- Work to be completed
Quote the stretch of the listing below from its start through the line containing "[x=781, y=209]", both included. Omit the pictures from your answer.

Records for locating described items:
■ ■ ■ ■

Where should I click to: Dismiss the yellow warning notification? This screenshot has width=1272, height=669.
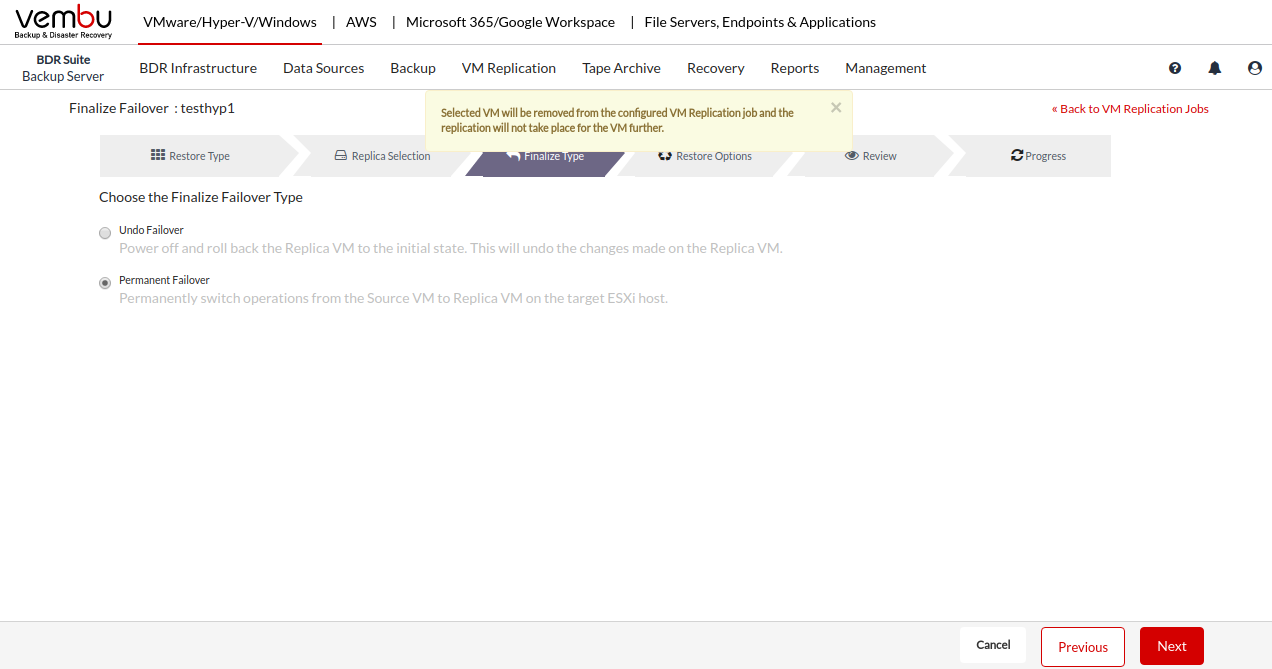[836, 108]
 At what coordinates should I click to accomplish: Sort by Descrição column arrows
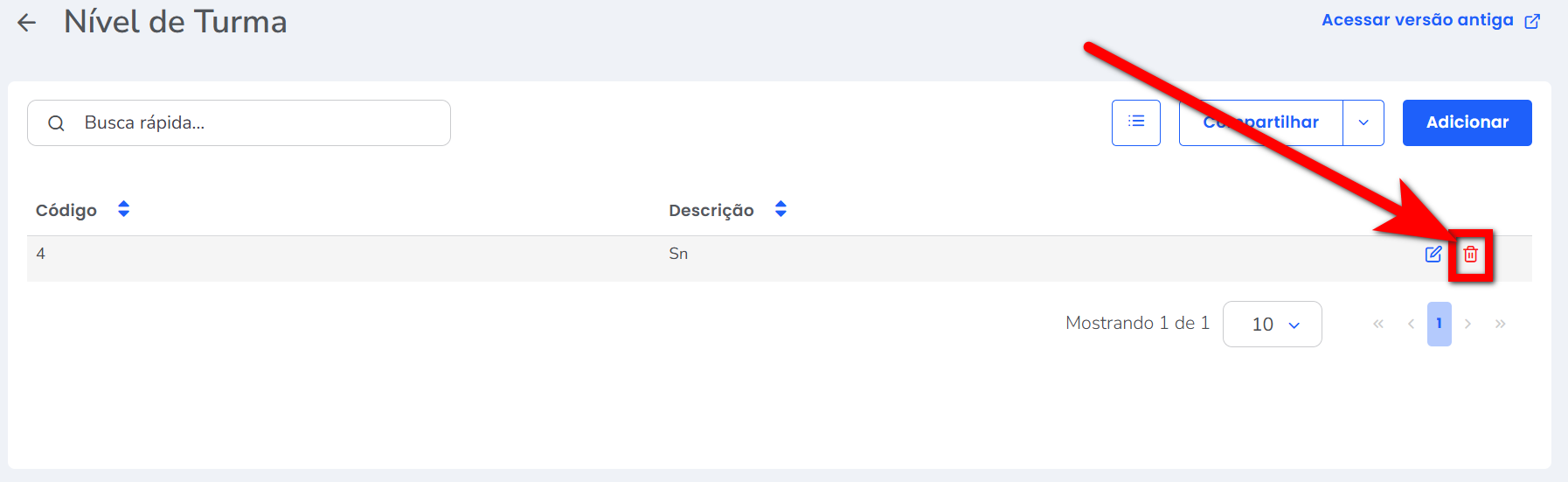[x=781, y=209]
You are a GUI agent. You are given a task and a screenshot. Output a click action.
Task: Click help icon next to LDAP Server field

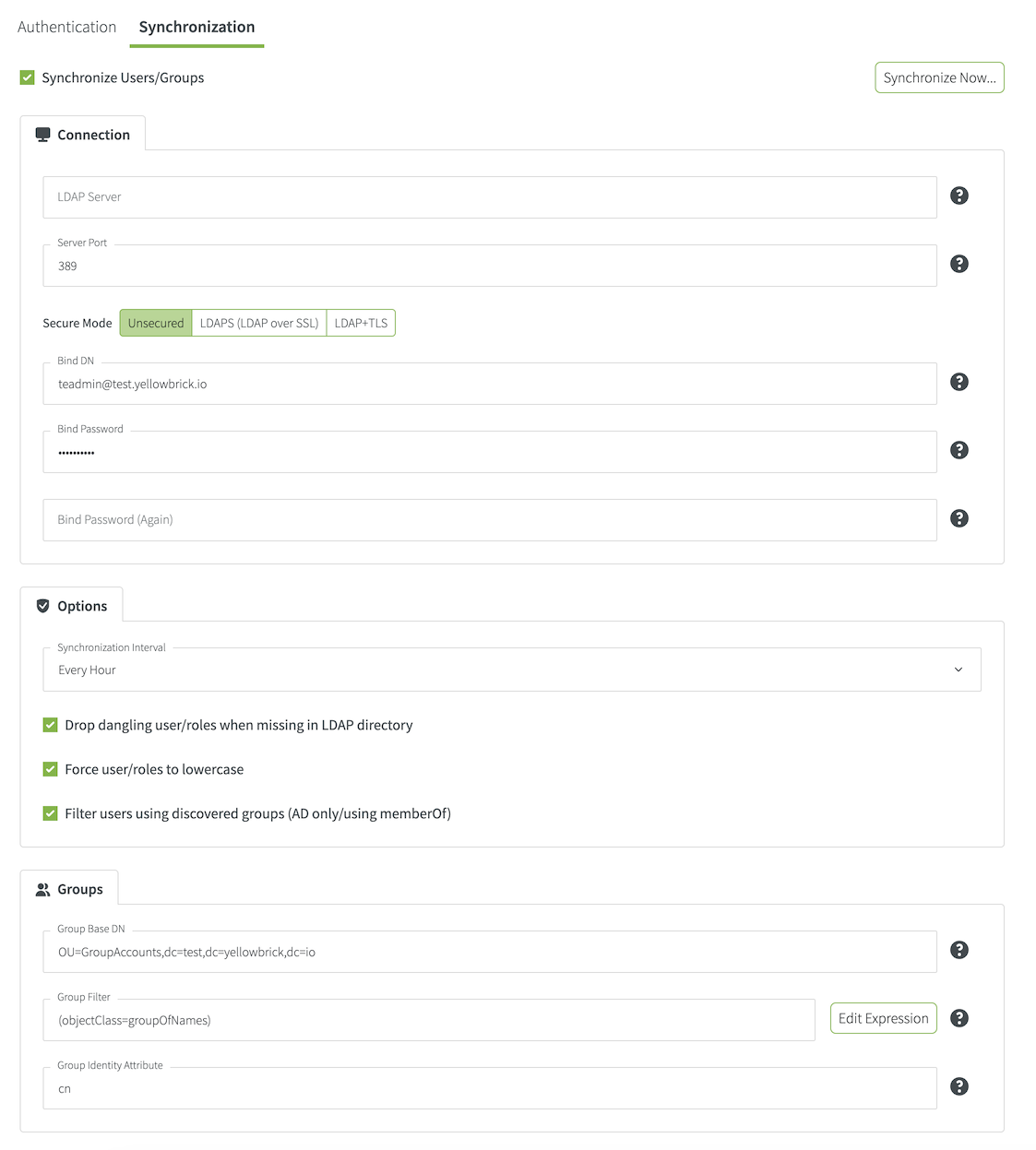[959, 196]
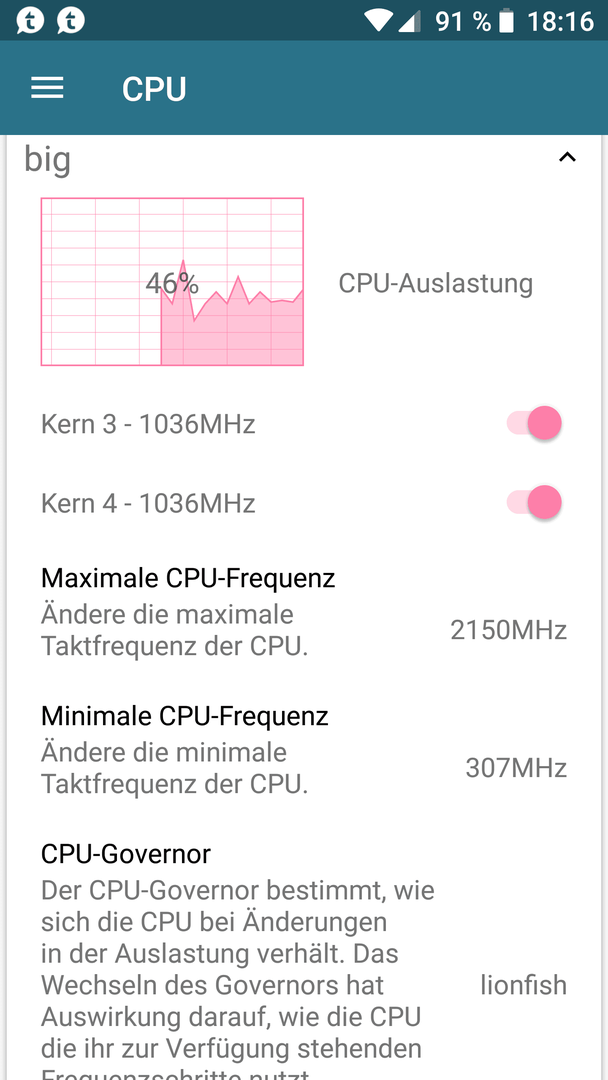Collapse the big cluster section chevron
The height and width of the screenshot is (1080, 608).
pos(567,158)
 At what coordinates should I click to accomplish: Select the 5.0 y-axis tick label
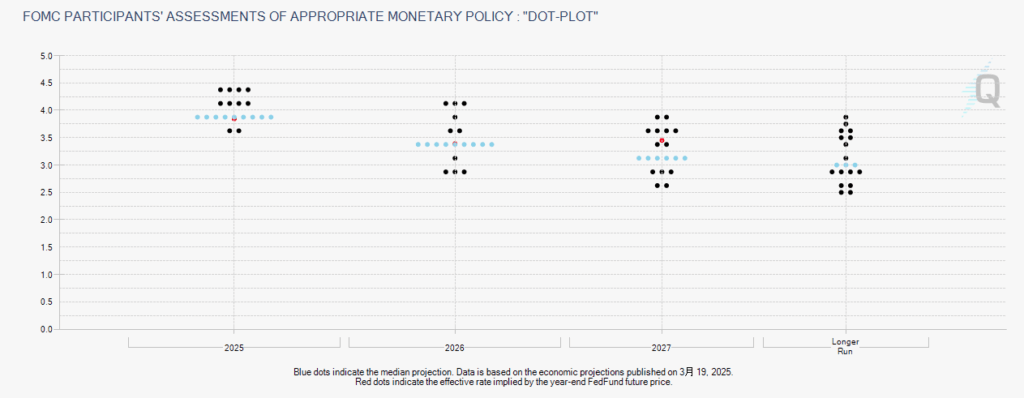46,56
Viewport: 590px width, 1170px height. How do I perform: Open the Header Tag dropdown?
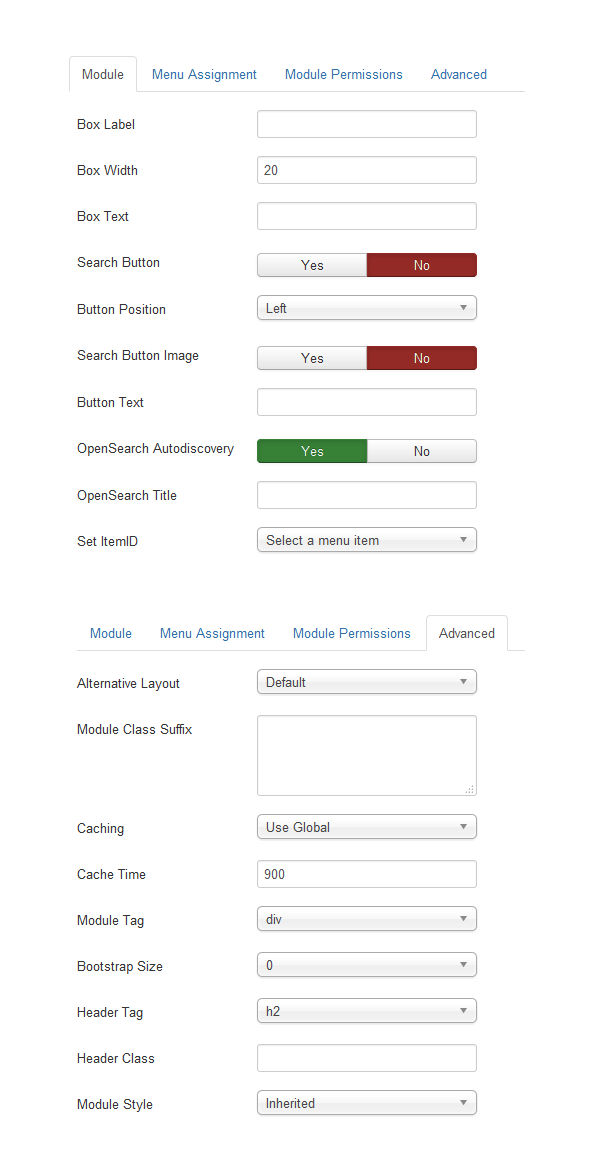367,1012

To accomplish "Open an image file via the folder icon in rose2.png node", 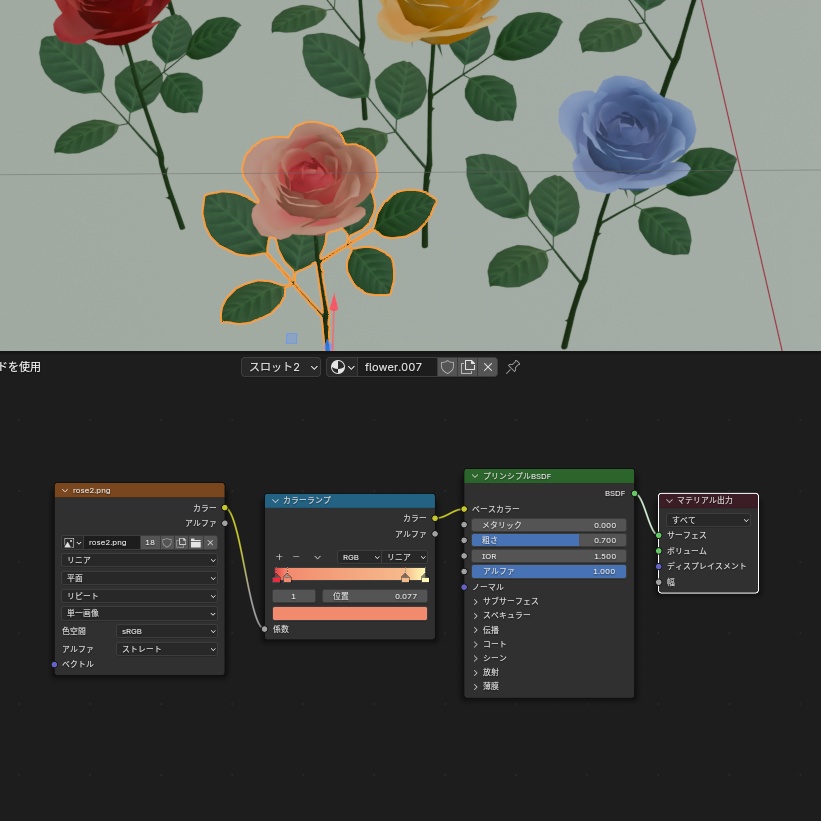I will 195,542.
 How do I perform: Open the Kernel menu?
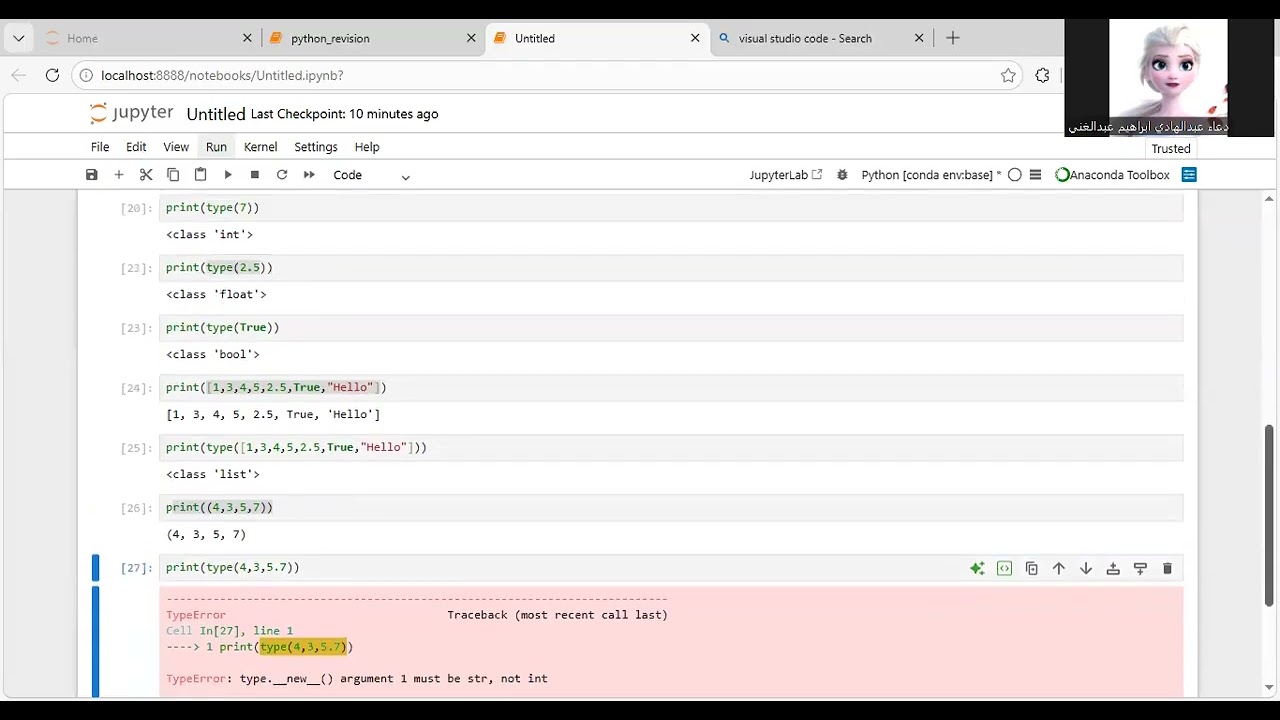pyautogui.click(x=260, y=147)
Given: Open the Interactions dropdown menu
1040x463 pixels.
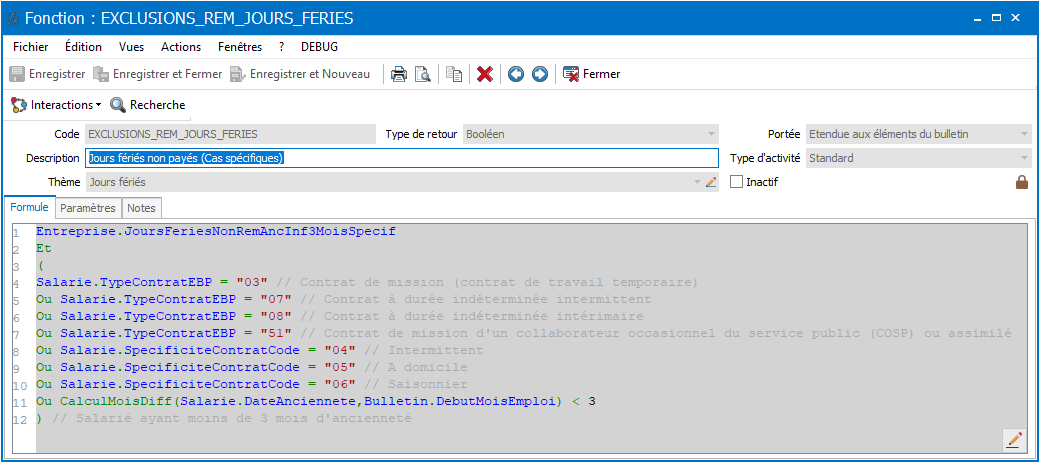Looking at the screenshot, I should [56, 105].
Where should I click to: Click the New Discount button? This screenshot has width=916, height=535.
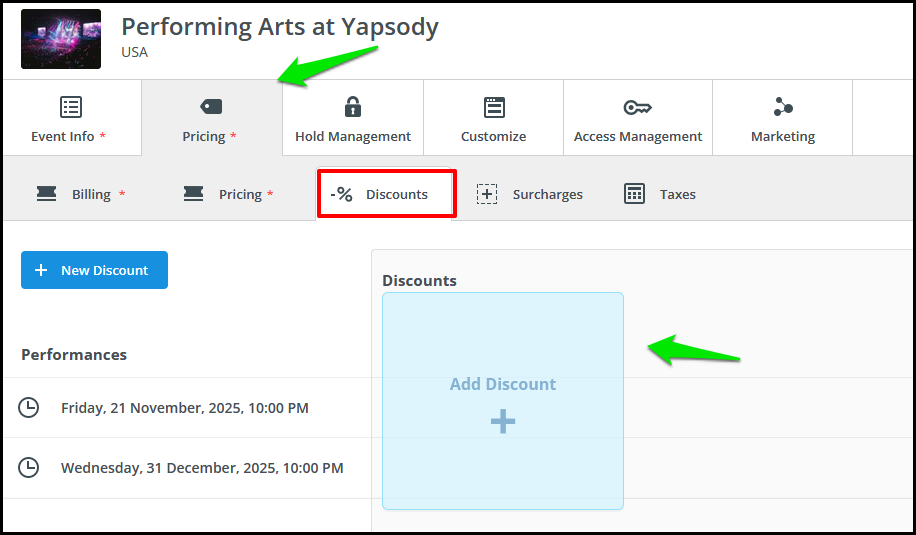pyautogui.click(x=94, y=270)
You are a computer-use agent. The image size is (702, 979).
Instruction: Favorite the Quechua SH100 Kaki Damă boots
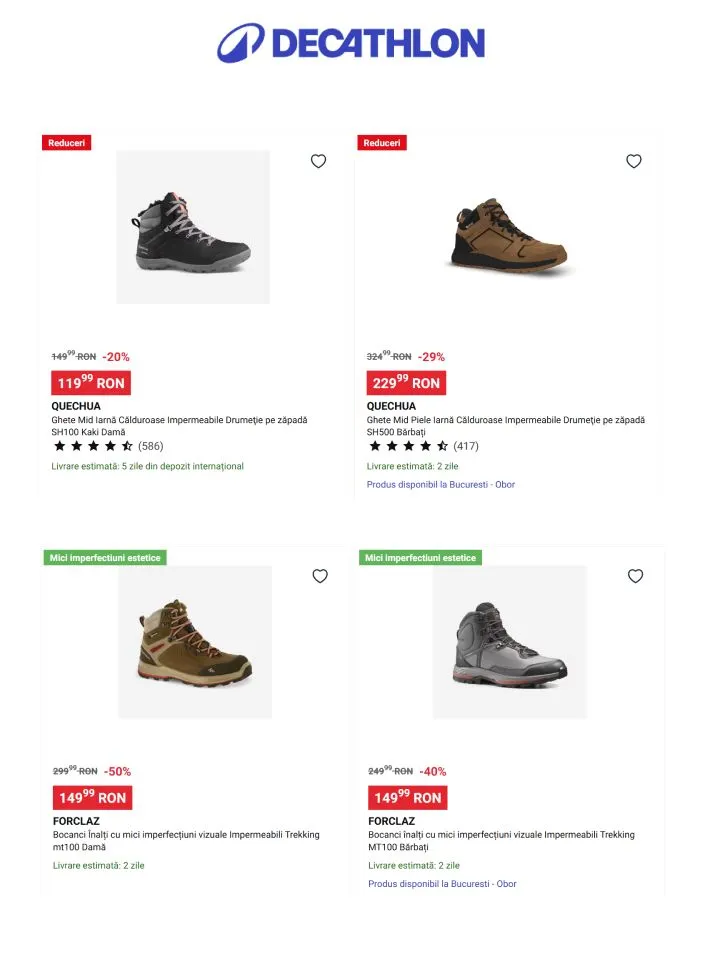click(318, 161)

■ ■ ■ ■

- Reply
Where should I click to: Dismiss the yellow warning notification? This screenshot has width=1272, height=669.
[836, 108]
 At what coordinates should I click to accomplish: Sort by Descrição column arrows
[x=781, y=209]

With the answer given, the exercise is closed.